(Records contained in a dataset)
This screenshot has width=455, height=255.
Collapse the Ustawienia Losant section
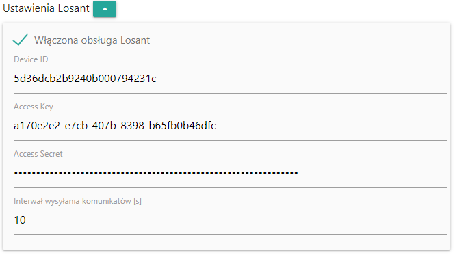[105, 9]
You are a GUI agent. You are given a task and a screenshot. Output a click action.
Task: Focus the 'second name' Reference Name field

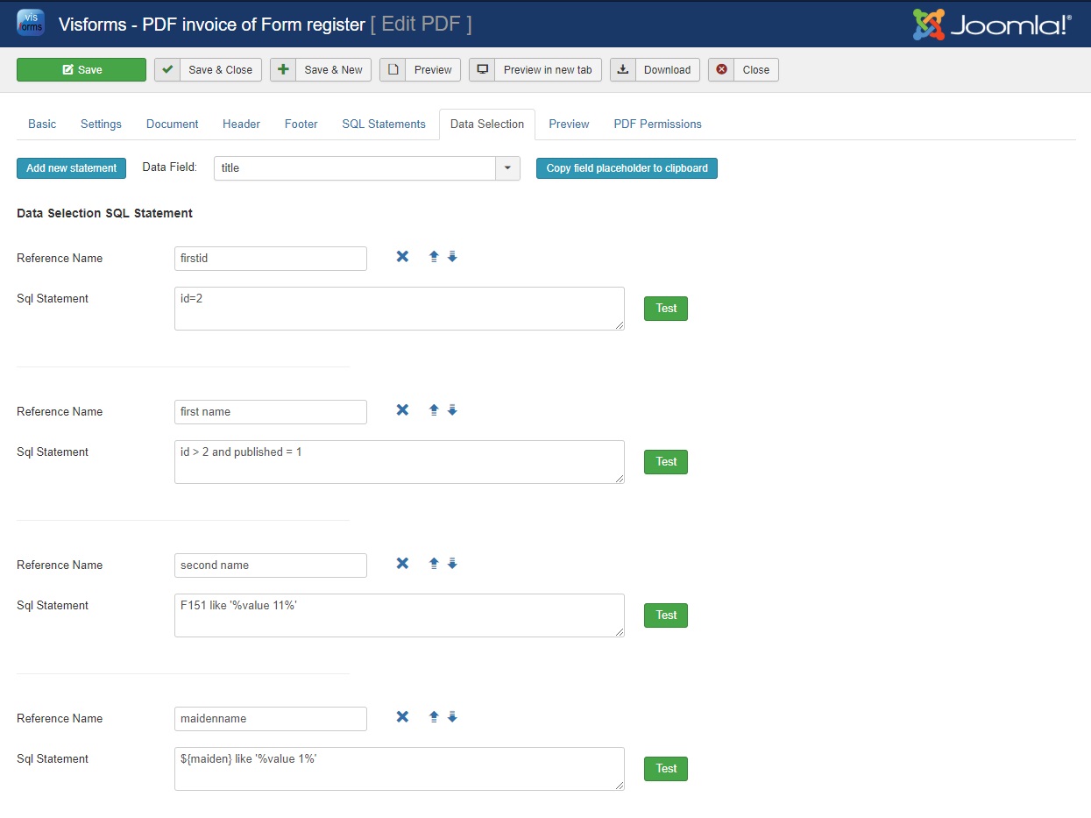click(x=270, y=565)
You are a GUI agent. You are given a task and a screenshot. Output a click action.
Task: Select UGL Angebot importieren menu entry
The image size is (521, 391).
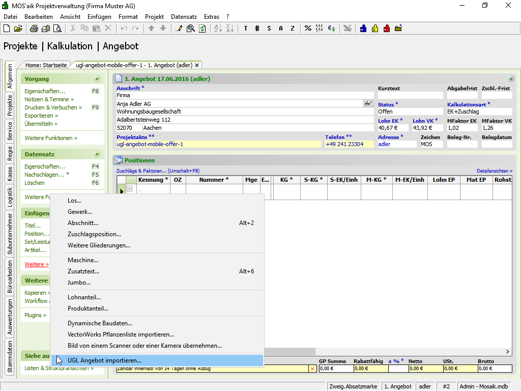[x=104, y=360]
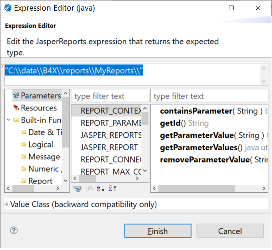Expand the Value Class section
This screenshot has height=250, width=272.
pos(6,204)
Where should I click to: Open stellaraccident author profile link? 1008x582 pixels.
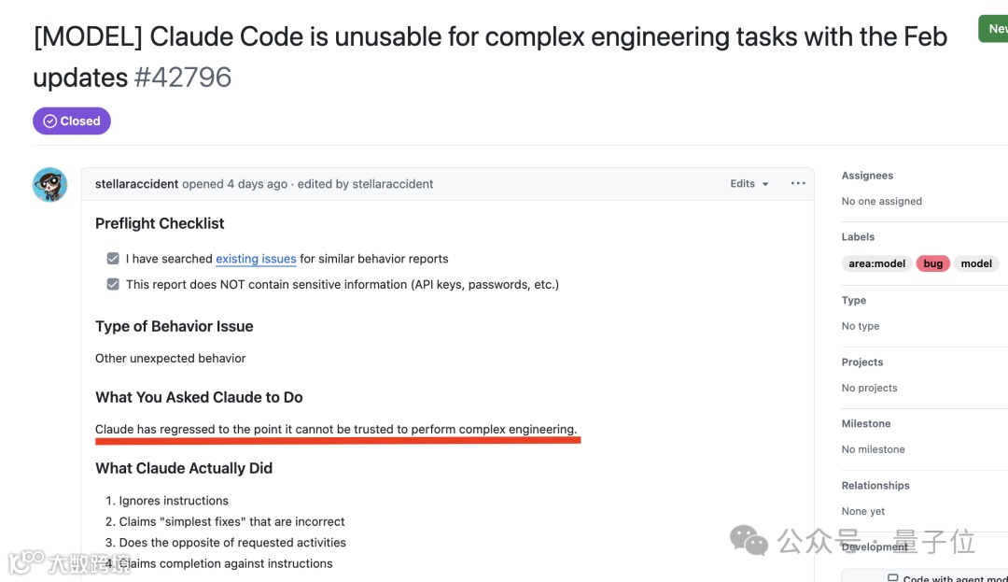(x=136, y=184)
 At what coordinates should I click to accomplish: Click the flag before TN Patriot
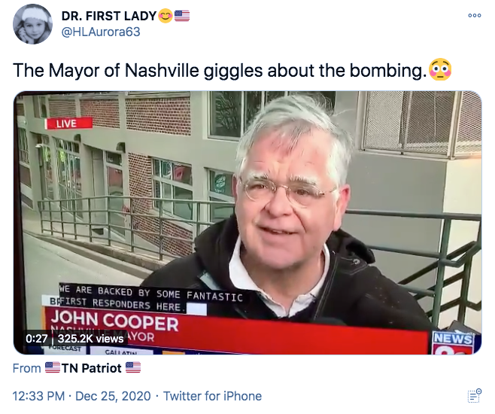pos(53,367)
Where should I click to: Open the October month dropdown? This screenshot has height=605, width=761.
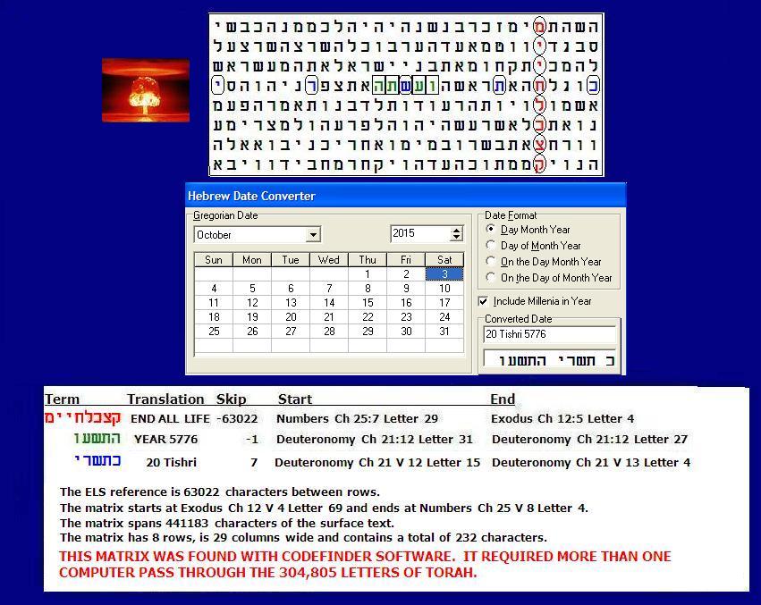click(313, 235)
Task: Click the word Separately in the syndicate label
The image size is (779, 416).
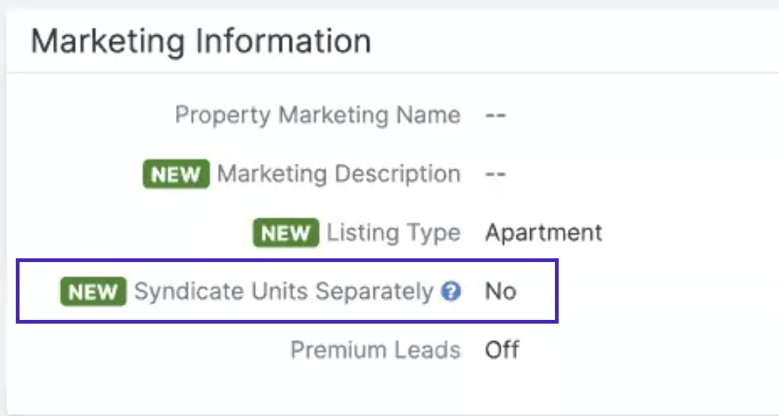Action: pos(374,291)
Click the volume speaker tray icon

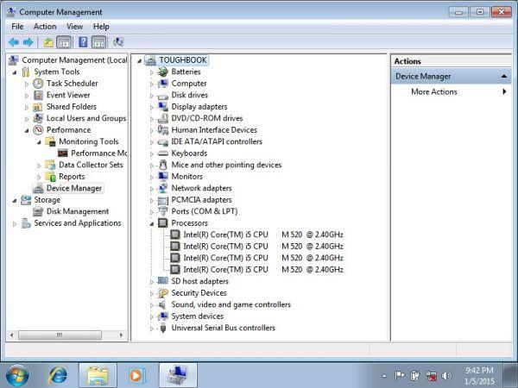tap(445, 376)
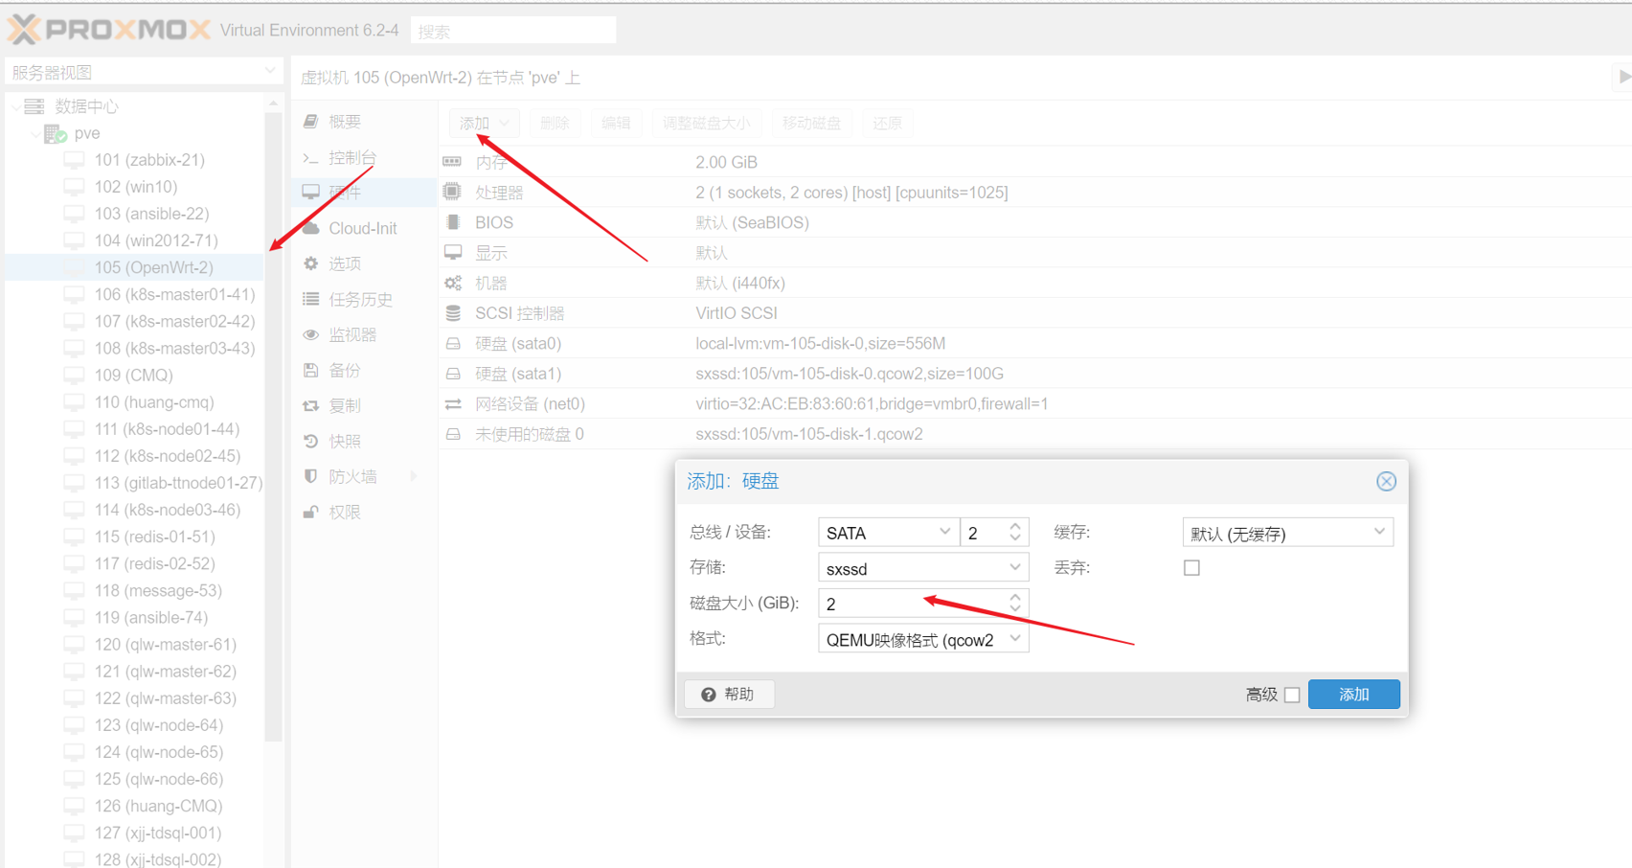Enable the discard (丢弃) checkbox
This screenshot has width=1632, height=868.
(1191, 568)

What this task involves →
The records must come back exactly, with their pictures removed.

Task response →
This screenshot has width=455, height=255.
Collapse the Ustawienia Losant section
[105, 9]
You are a GUI agent. You are given a task and a screenshot. Output a click action.
Task: Focus the 'second name' Reference Name field

click(x=270, y=565)
You are a GUI agent. You are given a task and a screenshot. Output a click action.
Task: Select UGL Angebot importieren menu entry
The image size is (521, 391).
[x=104, y=360]
Expand the Value Class section
This screenshot has height=250, width=272.
pos(6,204)
Where should I click to: Open stellaraccident author profile link? 1008x582 pixels.
(x=136, y=184)
 At what coordinates should I click to accomplish: Click the flag before TN Patriot
pos(53,367)
Where should I click to: Open the October month dropdown? This screenshot has height=605, width=761.
click(313, 235)
Task: Click the word Separately in the syndicate label
The image size is (779, 416).
Action: pos(374,291)
Click the volume speaker tray icon

tap(445, 376)
Enable the discard (丢弃) checkbox
This screenshot has width=1632, height=868.
(1191, 568)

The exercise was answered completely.